I’m not a lawyer, but I can’t count how many times I’ve urged entrepreneurs to settle the ownership issues for their start-ups before the venture starts looking like there might be something there. “No worries,” I’m told. “We’ve worked together on teams at the university, and we really trust each other.” What a joke! “Get the legal stuff settled early,” I warn them, because it’s more difficult when you’re facing the possibility of funding. Do they listen? Not as often as I’d like.
So, here’s the problem. When you’re in the conceptual stage and you’re designing your business, doing some market research, and iterating a business model, no one is really keeping track of who does what. Sara throws in $1,000 to pay for a quick prototype; James interviews some potential customers; Hector is busy writing code. In other words, everyone is doing anything it takes to get the work done, but no one has accountability for a specific task. OK, they get lucky and get to pitch to a seed capital fund and wind up garnering some interest. They can see the money already. But, wait. "We need to get our act together and define some roles and who gets what."
Now the arguments begin. Hector believes that were it not for him, there would be nothing because, after all, he does the programming, a critical task. James counters with the fact that he came up with the idea in the first place, and then Sara drops the bomb that money trumps everything. And so it goes…
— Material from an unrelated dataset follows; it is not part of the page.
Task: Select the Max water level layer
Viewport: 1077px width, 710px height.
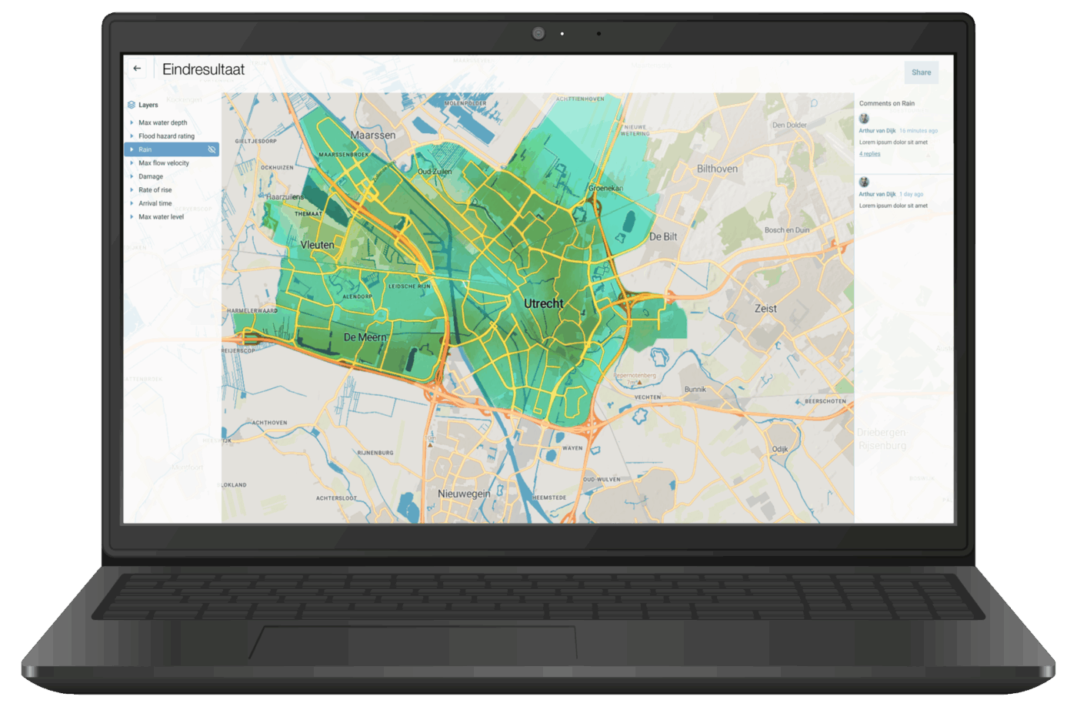Action: tap(162, 217)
Too many times, waiting to take care of the ownership issues results in at least one of the founders threatening to leave, but not without continuing to retain a stake in the company. I know of one start-up that has been stalled for two years because the partners, lifelong friends, couldn’t agree on the direction for the company. They had attracted fantastic partners and even some capital, but they couldn’t stop arguing. Eventually, they broke up, but because they owned the business 50/50, the partner who wanted to carry on couldn’t do so without agreeing to give his friend an even bigger stake, which he was unwilling to do. What a mess, and it’s still going on.
And so I say ONE MORE TIME, please settle the ownership issues with a lawyer before you get wrapped up in the excitement of start-up. It will save you time, money, and angst…and maybe even a company.